Meat, non-fermented dairy products and egg yolks increase blood levels of TMAO that:
• damages blood vessels to start plaques forming in your arteries
• causes plaques to form in arteries, which can break off from the arteries to increase risk for heart attacks (Am J Clin Nutr, 2016;104:173-80; N Engl J Med 2013;368:1575-84)
• markedly increases clotting that can cause heart attacks and strokes (Cell, March 24, 2016;165(1):111–124)
• raises blood cholesterol levels by inhibiting reverse cholesterol transport and increases clotting by increasing platelet activation (Cell, 2016;165:111–124)
• damages DNA in your cells to increase cancer risk
• increases risk for colon cancer (Cancer Research, Oct 2014;74(24))
• increases growth of harmful Firmicutes colon bacteria that raise TMAO levels, and reduces levels of healthful Bacteroidetes that lower TMAO levels (Molecular Nutrition and Food Research, July 5, 2016)
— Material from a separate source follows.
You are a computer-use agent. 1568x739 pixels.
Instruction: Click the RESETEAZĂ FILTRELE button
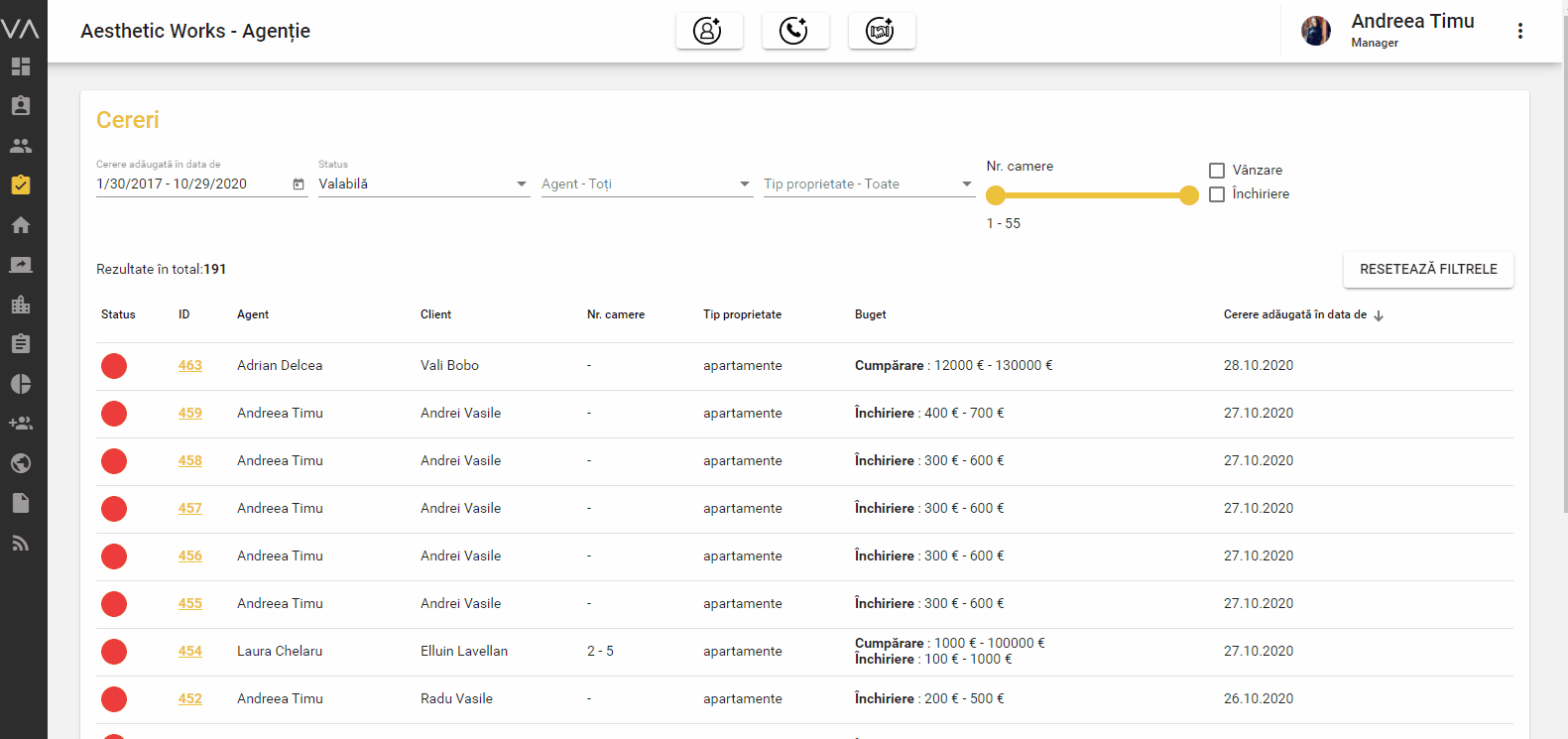coord(1427,270)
Lowering TMAO to Help Prevent Heart Attacks
Restricting mammal meat and eggs markedly lowers blood levels of TMAO (Eur Heart J, Feb 14, 2019;40(7):583-594). The Mediterranean diet is high in olive oil and grapeseed oil, which contain a natural substance called DMB (3,3-dimethyl-1-butanol) that can kill the harmful Firmicutes colon bacteria that make TMA, but not the healthful ones (Cell, 2015 Dec 17;163(7):1585-950). Dr. Stanley Hazen of the Cleveland Clinic showed that he could prevent diet-induced heart disease in laboratory mice by changing the types of bacteria in their intestines (Nature, April 7, 2011;472(7341):57–63). He fed DMB to mice that were programmed to suffer a high rate of heart attacks, and it reduced their harmful colon bacteria, lowered blood TMAO levels and markedly reduced the plaques that formed in their arteries (Nature Medicine, Sept 2018;24:1407–1417). He got the same results when he fed DMB to humans (Cell, Dec 17, 2015;163(7):1585-95). Inserting the harmful Firmicutes into the colons of mice markedly increased their chances of forming plaques in their arteries (J Biol Chem, Feb 27, 2015;290(9):5647-60).

Trimethylaminuria
There is a genetic condition called trimethylaminuria in which people lack the liver enzymes necessary to break down the chemical trimethylamine (TMA) formed by the harmful colon bacteria. These people accumulate large amounts of trimethylamine (TMA) in their bloodstreams, which causes them to smell like rotten fish (“Fish Odor Syndrome”). When they stop eating meat, egg, and dairy foods and instead eat plenty of fruits and vegetables, their TMA levels drop and their fish odor disappears (Am J Med, Nov 2011;124(11):1058-63).

My Recommendations
Some people still think that eating meat, eggs or non-fermented dairy products every day is not harmful, even though many studies have shown strong associations with heart attacks and premature death. You do not need to be a vegetarian, but I recommend that everyone should at least limit the amounts they eat of these foods, and eat lots of plants. I think that the many studies we now have on TMAO should be convincing.